**GIVEN INSTRUCTION 1:**
Transcribe part of the PyAthenaJDBC page, beginning at the words "SELECT * FROM many_rows" and stopping after the words "specify dictionary format.".
**GIVEN INSTRUCTION 2:**
According to the PyAthenaJDBC page, what Java version is required?
**GIVEN INSTRUCTION 3:**
Take the PyAthenaJDBC page further, continuing it from the point where it stops.

--- START PAGE EXCERPT ---

Python DB API 2.0 (PEP 249) compliant wrapper for Amazon Athena JDBC driver
Project description
PyAthenaJDBC
PyAthenaJDBC is a Python DB API 2.0 (PEP 249) compliant wrapper for Amazon Athena JDBC driver.
Requirements
Python
CPython 2.6, 2,7, 3,4, 3.5
Java
Java >= 8
Installation
$ pip install PyAthenaJDBC
Extra packages:
Package |
Install command |
Version |
---|---|---|
Pandas |
pip install PyAthenaJDBC[Pandas] |
>=0.19.0 |
SQLAlchemy |
pip install PyAthenaJDBC[SQLAlchemy] |
>=1.0.0 |
Usage
Basic usage
from pyathenajdbc import connect
conn = connect(s3_staging_dir='s3://YOUR_S3_BUCKET/path/to/',
region_name='us-west-2')
try:
with conn.cursor() as cursor:
cursor.execute("""
SELECT * FROM one_row
""")
print(cursor.description)
print(cursor.fetchall())
finally:
conn.close()
Cursor iteration
from pyathenajdbc import connect
conn = connect(s3_staging_dir='s3://YOUR_S3_BUCKET/path/to/',
region_name='us-west-2')
try:
with conn.cursor() as cursor:
cursor.execute("""
SELECT * FROM many_rows LIMIT 10
""")
for row in cursor:
print(row)
finally:
conn.close()
Query with parameter
Supported DB API paramstyle is only PyFormat. PyFormat only supports named placeholders with old % operator style and parameters specify dictionary format.
from pyathenajdbc import connect
conn = connect(s3_staging_dir='s3://YOUR_S3_BUCKET/path/to/',
region_name='us-west-2')
try:
with conn.cursor() as cursor:
cursor.execute("""
SELECT col_string FROM one_row_complex
WHERE col_string = %(param)s
""", {'param': 'a string'})
print(cursor.fetchall())
finally:
conn.close()

--- END PAGE EXCERPT ---
--- START GIVEN DATA ---

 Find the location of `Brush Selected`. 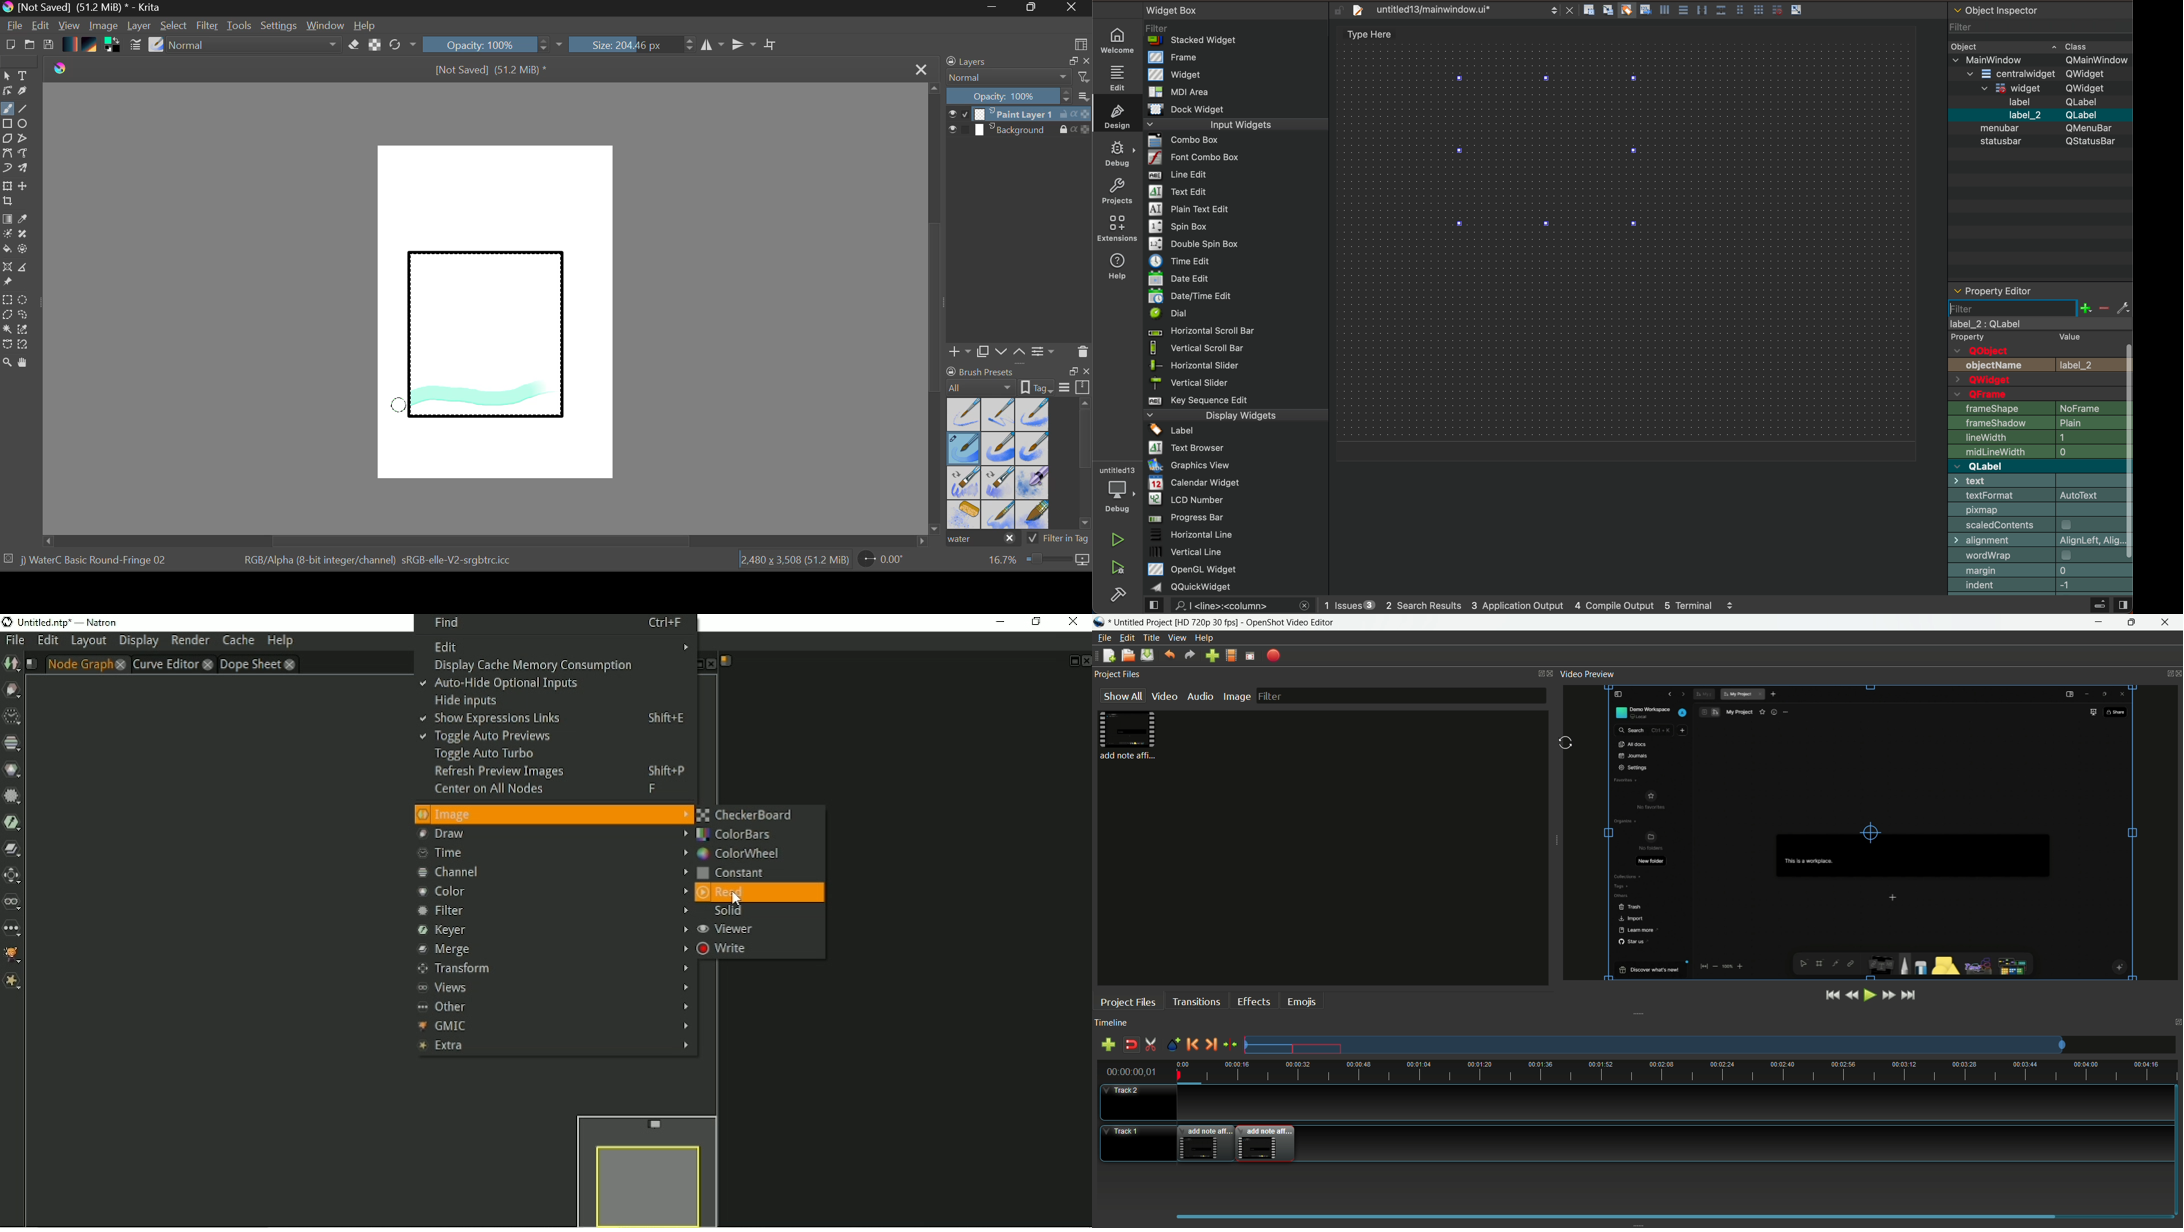

Brush Selected is located at coordinates (96, 561).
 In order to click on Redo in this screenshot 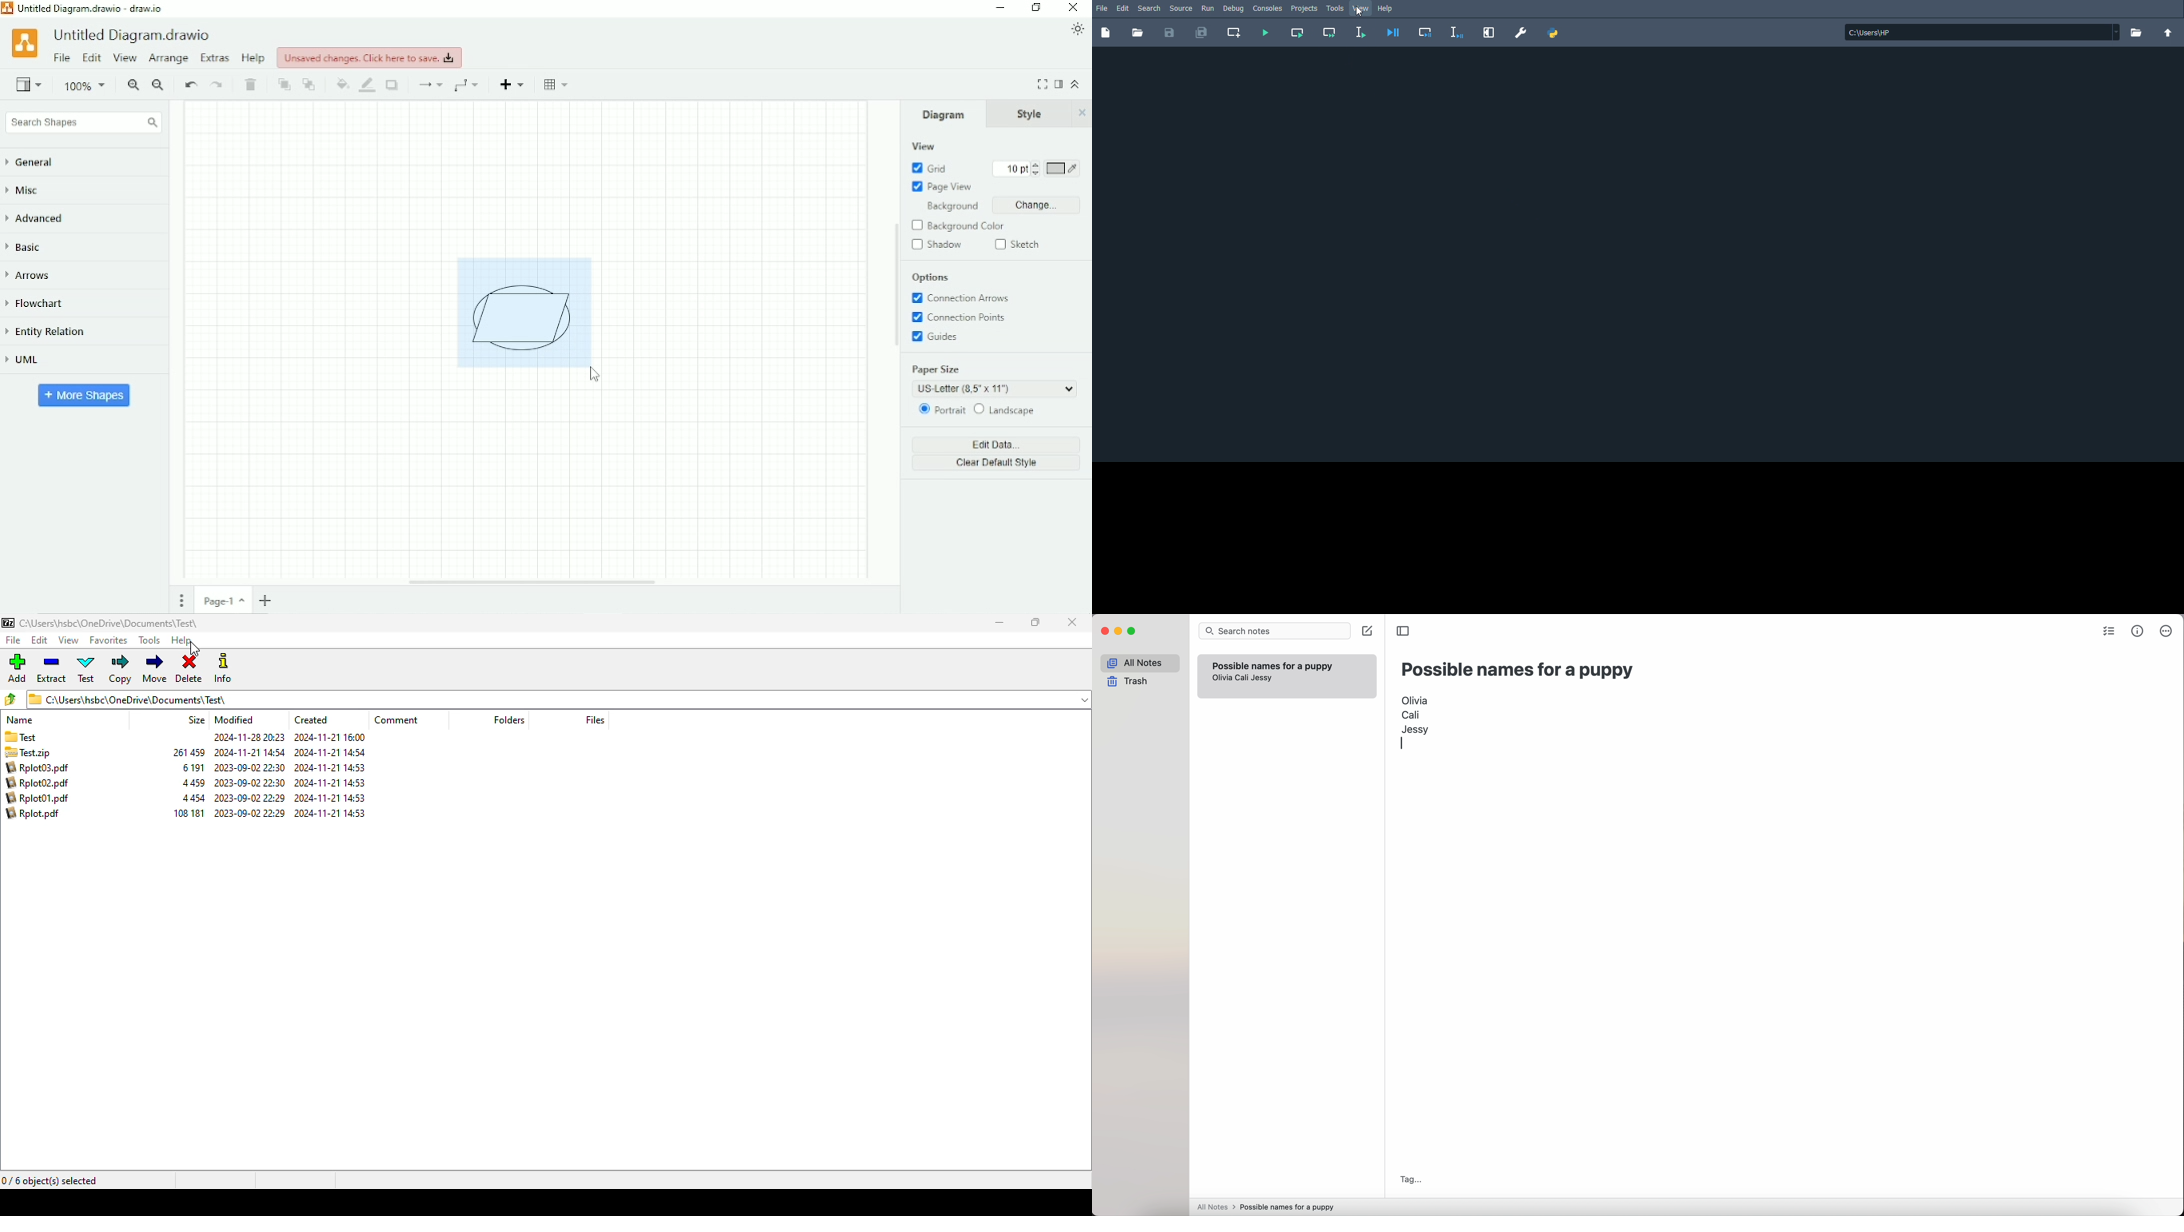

--- END GIVEN DATA ---

**WRITTEN ANSWER 1:**
SELECT * FROM many_rows LIMIT 10
""")
for row in cursor:
print(row)
finally:
conn.close()
Query with parameter
Supported DB API paramstyle is only PyFormat. PyFormat only supports named placeholders with old % operator style and parameters specify dictionary format.

**WRITTEN ANSWER 2:**
Java 8 or later.

**WRITTEN ANSWER 3:**
if % character is contained in your query, it must be escaped with %% like the following:
SELECT col_string FROM one_row_complex
WHERE col_string = %(param)s OR col_string LIKE 'a%%'
SQLAlchemy
Install SQLAlchemy with pip install SQLAlchemy>=1.0.0 or pip install PyAthenaJDBC[SQLAlchemy]. Supported SQLAlchemy is 1.0.0 or higher.
import contextlib
from urllib.parse import quote_plus # PY2: from urllib import quote_plus
from sqlalchemy.engine import create_engine
from sqlalchemy.sql.expression import select
from sqlalchemy.sql.functions import func
from sqlalchemy.sql.schema import Table, MetaData
conn_str = 'awsathena+jdbc://{access_key}:{secret_key}@athena.{region_name}.amazonaws.com:443/'\
'{schema_name}?s3_staging_dir={s3_staging_dir}'
engine = create_engine(conn_str.format(
access_key=quote_plus('YOUR_ACCESS_KEY'),
secret_key=quote_plus('YOUR_SECRET_ACCESS_KEY'),
region_name='us-west-2',
schema_name='default',
s3_staging_dir=quote_plus('s3://YOUR_S3_BUCKET/path/to/')))
try:
with contextlib.closing(engine.connect()) as conn:
many_rows = Table('many_rows', MetaData(bind=engine), autoload=True)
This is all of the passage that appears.